2.2 Do Produto Nacional e da Similaridade ao Produto Importado da RPC
Os pneus convencionais para bicicletas fabricados pela indústria doméstica são artefatos de borracha prensados e vulcanizados em moldes que obedecem à nomenclatura própria de acordo com as dimensões de altura, largura e aros das rodas de bicicleta, sendo igualmente constituídos por sete elementos: banda de rodagem, lonas, cabos, flancos, talões, ombros e carcaça. O produto é utilizado em bicicletas de uso infantil, juvenil e adulto, bicicletas de transporte, triciclos e outros produtos montados com aros de uso em bicicletas.
Tanto o produto exportado da China para o Brasil quanto o produzido pela indústria doméstica apresentam as mesmas características físicas, são fabricados com as mesmas matérias-primas, possuem as mesmas aplicações e suprem o mesmo mercado.

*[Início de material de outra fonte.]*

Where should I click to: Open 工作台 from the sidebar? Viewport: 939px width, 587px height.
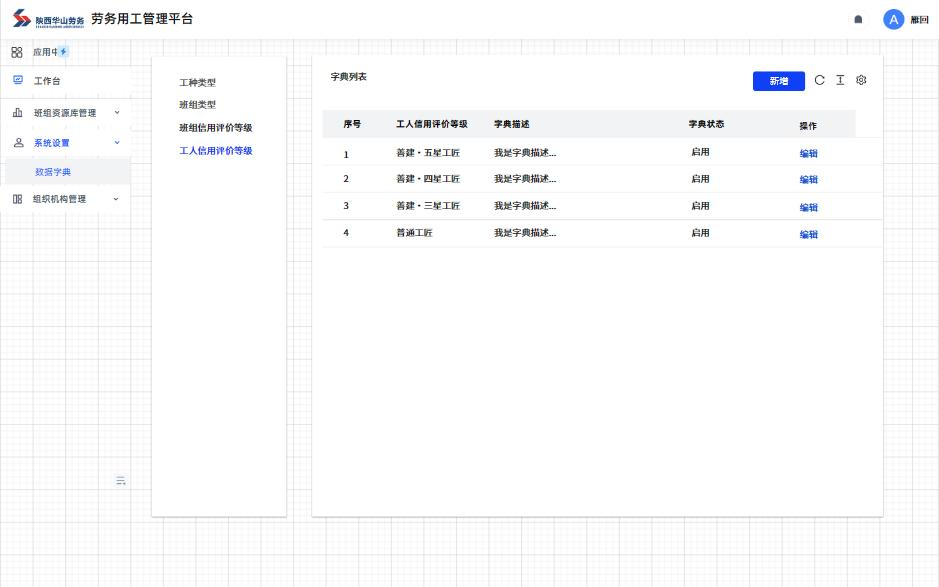[x=47, y=81]
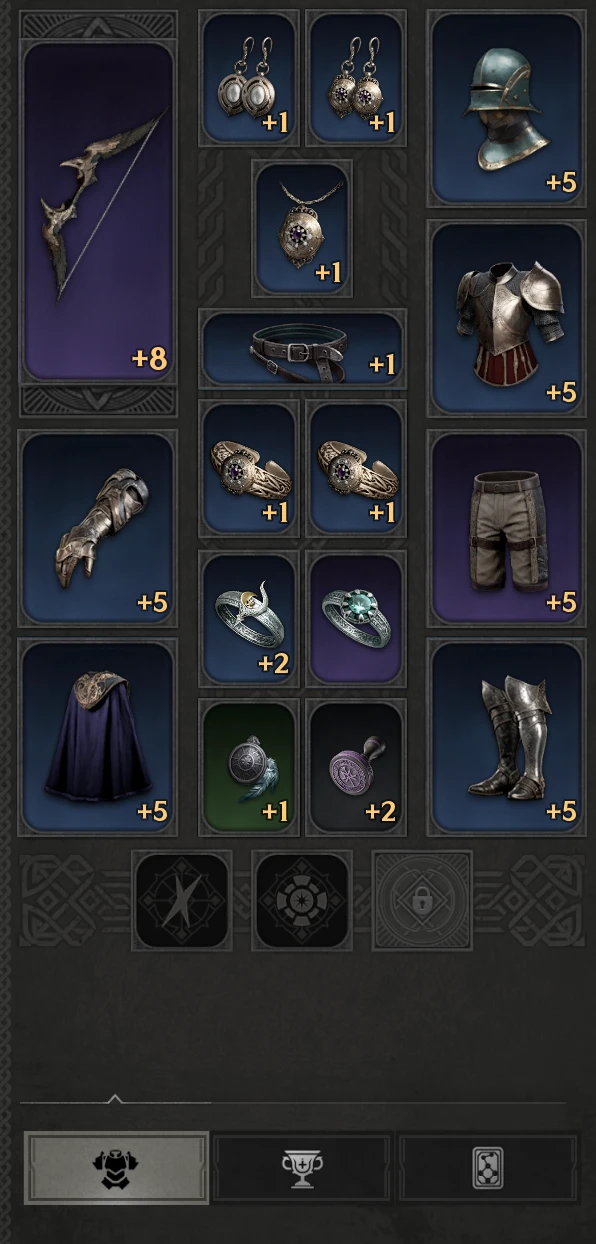The width and height of the screenshot is (596, 1244).
Task: Click the locked rune slot
Action: 422,900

Dessa forma, concluiu-se que o pneu de bicicleta convencional produzido no Brasil é similar ao produto importado da RPC, em conformidade com o disposto no § 1° do art. 5° do Decreto n° 1.602, de 1995.
3. Da Indústria Doméstica
A indústria doméstica, nos termos do art. 17 do Decreto nº 1602, de 1995, é constituída pelas linhas de produção de pneus convencionais de bicicleta das empresas Pirelli Pneus S.A. e Industrial Levorin S.A. que, juntas, representam 100% da produção de pneus convencionais de bicicleta no Brasil.
4. Do Dumping
Conforme o disposto no § 1º do art. 25 do Decreto no 1602, de 1995, o período de investigação de dumping abrangeu o intervalo de 1º de outubro de 2005 a 30 de setembro de 2006.
Com a finalidade de se realizar uma comparação justa entre o valor normal e o preço de exportação, ambos foram tomados no mesmo período e na mesma condição de venda.
4.1. Do Valor Normal
Por não ser, para fins de defesa comercial, a RPC um país cuja economia é predominantemente de mercado, nos termos do art. 7º do Decreto nº 1602, de 1995, o valor normal foi calculado a partir do preço médio das operações de exportação da empresa Cheng Shin Rubber (Taiwan) Industry Co. Ltd. originárias em Taipé Chinês e destinadas à Argentina, obtendo-se o valor normal de US$ 2,57/kg (dois dólares estadunidenses e cinqüenta e sete centavos por quilograma líquido) na condição FOB.
4.2. Do Preço de Exportação
O preço de exportação, nos termos do art. 8º do Decreto nº 1.602, de 1995, foi calculado a partir dos dados do Sistema Lince-Fisco da RFB.
O preço de exportação obtido, na condição FOB, foi de US$ 1,12/kg (um dólar estadunidense e doze centavos por quilograma líquido).
4.3. Da Margem de Dumping
Apurou-se a margem de dumping de US$ 1,45/kg (um dólar estadunidense e quarenta e cinco centavos por quilograma líquido) que corresponde à margem relativa de dumping de 129,5%.
5. Da Conclusão
Constatado, nos termos do inciso III do art. 58 do Decreto n° 1.602, de 1995, que o direito antidumping previsto na Resolução CAMEX nº 37, de 18 de dezembro de 2003, deixou de ser suficiente para neutralizar o dumping causador do dano à indústria doméstica, decidiu-se pela alteração do direito antidumping definitivo aplicado nas exportações de pneumáticos novos de borracha para bicicletas, exceto pneumáticos especiais produzidos à base de kevlar ou hiten, da República Popular da China para o Brasil, de US$ 0,15/kg (quinze centavos de dólar estadunidense por quilograma líquido) para a alíquota específica fixa de US$ 1,45/kg (um dólar estadunidense e quarenta e cinco centavos por quilograma líquido). A vigência do direito antidumping permanece até 19 de dezembro de 2008.
MIGUEL JORGE
Este texto não substitui o publicado no D.O.U.